Le jour J, une section se rend à un point de rendez-vous défini à l’avance. Une fois le convoi en vue, une mécanique bien précise se lance, envoyant les hydravions en avant pour ouvrir la route tout en gardant les bâtiments à l’œil. S’en suit un va-et-vient entre la formation de navires et l’avant pour garder un contact constant en cas de détection d’un sous-marin afin de pouvoir lancer le « allô », une alerte générale appelant en renfort toutes les forces à disposition aussi bien depuis la mer que les airs.
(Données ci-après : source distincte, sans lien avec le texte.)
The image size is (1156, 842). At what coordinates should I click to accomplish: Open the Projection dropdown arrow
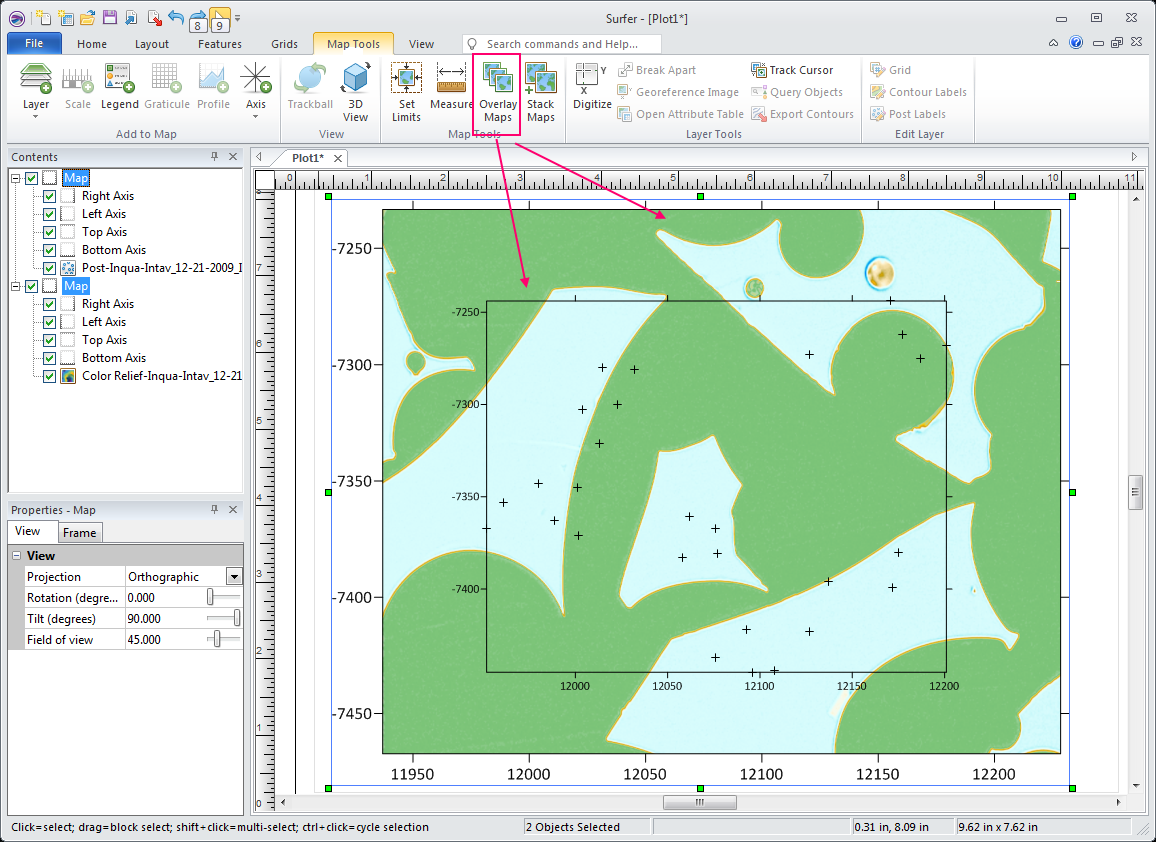point(234,577)
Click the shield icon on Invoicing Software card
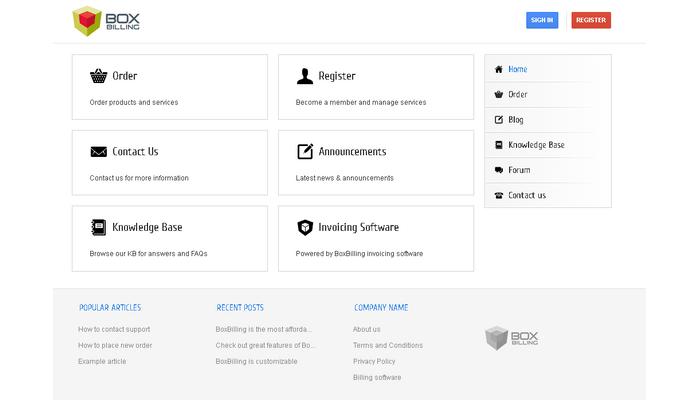700x400 pixels. coord(305,227)
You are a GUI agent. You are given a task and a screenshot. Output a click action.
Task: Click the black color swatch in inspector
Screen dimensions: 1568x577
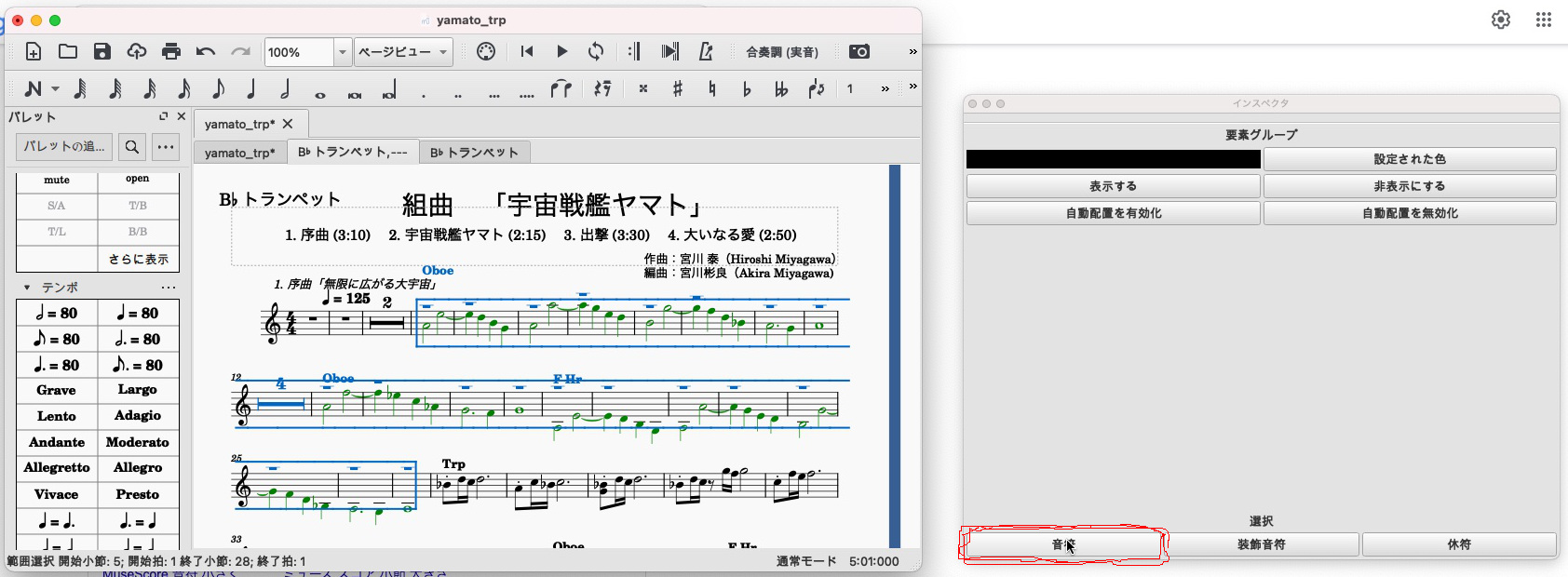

En cas d’attaque, un hydravion désarmé reste tout de même une arme puisqu’il permet de suivre un submersible, indiquant ainsi aux bâtiments du convoi sa position, leur permettant de faire feu.

À la fin de la guerre, l’aéronautique maritime aligne près de 700 hydravions de types FBA, Donnet-Denhaut ou encore Tellier, sans compter plusieurs centaines d’autres en réserve. Au total, l’aviation maritime aura reçu près de 3 000 appareils de 1910 à 1918, répartis dans 36 centres comportant des postes de combat annexes. 

 

Ballons dirigeables

Au 1er janvier 1917, la Marine dispose de 6dirigeables. Quatre vedettes et deux escorteurs, destinés à remplir deux catégories de missions durant la Grande Guerre. Les vedettes, plus petites (2 000 à 4 000 m3) partent à la recherche des champs de mines, patrouillent dans les chenaux d’accès, surveillent les barrages et arraisonnent. Leur mobilité et leur facilité d’emploi sont essentielles puisqu’elles rendent plus aisée l’observation des sous-marins et la liaison avec les navires de surface équipés de bombes anti-sous-marines. 

Pour les escorteurs (4 000 à 15 000 m3), la priorité est l’accompagnement et la protection des convois contre les sous-marins allemands. Avec une altitude toujours inférieure à 500 mètres, les escorteurs doivent voler autour du convoi pour ne pas que ce dernier soit repéré par l’ennemi. Muni de bombes contre sous-marins, l’attaque doit se faire au plus court et en liaison avec les navires de surface munis d’appareils d’écoute, le but étant d’empêcher le submersible de faire tête.